How do I start a sinking fund?

Believe me, it’s easier than you think. I’m going to share how I got my sinking funds started.

Determine your sinking funds

I began by deciding what I wanted to save for. Right now I have three sinking funds
  • Home repairs - I want to have some money set aside so I can easily cover anything that needs fixing on my house.
  • Vacation - I typically cash flow my vacations out of my savings but I want to be more intentional with this portion of my budget
  • Car - this is set aside for repairs or replacement of my car. I won’t need to replace my car for several years so I thought it would be good to start saving now so I can buy the next car entirely with cash.

Decide on the amount for each fund

Next, I determined how much I wanted to save and within what timeframe. Then I divided that amount by the number of months I have to save. Depending on how much time you have to reach your amount you may want to save each week versus each month.

Select where you will keep the fund

I kept it simple and have all of my funds in my high-yield savings account but I use a budgeting app to track each fund separately.

person counting money to put into their sinking funds.

How do I track my sinking funds?

You’ll want to use your budget to track this. As I mentioned, I use a budgeting app to track my sinking funds. In the budgeting app, I can have each fund as a line item noting the total amount for each.
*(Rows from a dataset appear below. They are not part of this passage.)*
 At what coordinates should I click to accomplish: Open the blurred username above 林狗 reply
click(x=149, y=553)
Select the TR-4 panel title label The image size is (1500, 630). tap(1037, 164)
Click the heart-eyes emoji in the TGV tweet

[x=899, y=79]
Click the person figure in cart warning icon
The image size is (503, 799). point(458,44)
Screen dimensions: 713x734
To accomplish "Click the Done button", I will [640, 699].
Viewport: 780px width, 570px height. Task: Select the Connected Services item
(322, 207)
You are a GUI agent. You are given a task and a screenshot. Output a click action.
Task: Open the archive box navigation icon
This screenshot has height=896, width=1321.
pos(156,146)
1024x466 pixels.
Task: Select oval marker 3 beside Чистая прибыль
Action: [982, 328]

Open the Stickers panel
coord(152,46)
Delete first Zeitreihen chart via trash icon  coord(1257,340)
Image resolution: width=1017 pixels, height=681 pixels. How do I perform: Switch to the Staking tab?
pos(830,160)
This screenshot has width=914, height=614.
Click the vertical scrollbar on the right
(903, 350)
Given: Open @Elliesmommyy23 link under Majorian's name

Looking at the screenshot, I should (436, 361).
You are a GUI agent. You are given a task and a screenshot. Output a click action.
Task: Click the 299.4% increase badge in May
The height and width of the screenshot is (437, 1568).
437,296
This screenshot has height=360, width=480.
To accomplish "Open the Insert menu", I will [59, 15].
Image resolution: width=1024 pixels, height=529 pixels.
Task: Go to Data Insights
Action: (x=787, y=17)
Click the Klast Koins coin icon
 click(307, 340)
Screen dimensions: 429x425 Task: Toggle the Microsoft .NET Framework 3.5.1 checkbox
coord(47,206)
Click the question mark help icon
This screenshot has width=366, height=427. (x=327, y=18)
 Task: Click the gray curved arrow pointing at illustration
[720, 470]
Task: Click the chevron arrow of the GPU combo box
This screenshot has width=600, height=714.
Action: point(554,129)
The total amount updates when I transfer money to that account.

If you don’t want to bother with an app, you can track your sinking funds using pen and paper, an excel spreadsheet, or a printable tracker like the one I created.

Do you have a sinking fund? If not, do you think you will start one now?


  1. This is such great information! I love having my sinking funds so I dont panic when I have a big once a year expense like Car insurance or an annual subscription. Thanks for sharing and I hope that people will jump on board with sinking funds!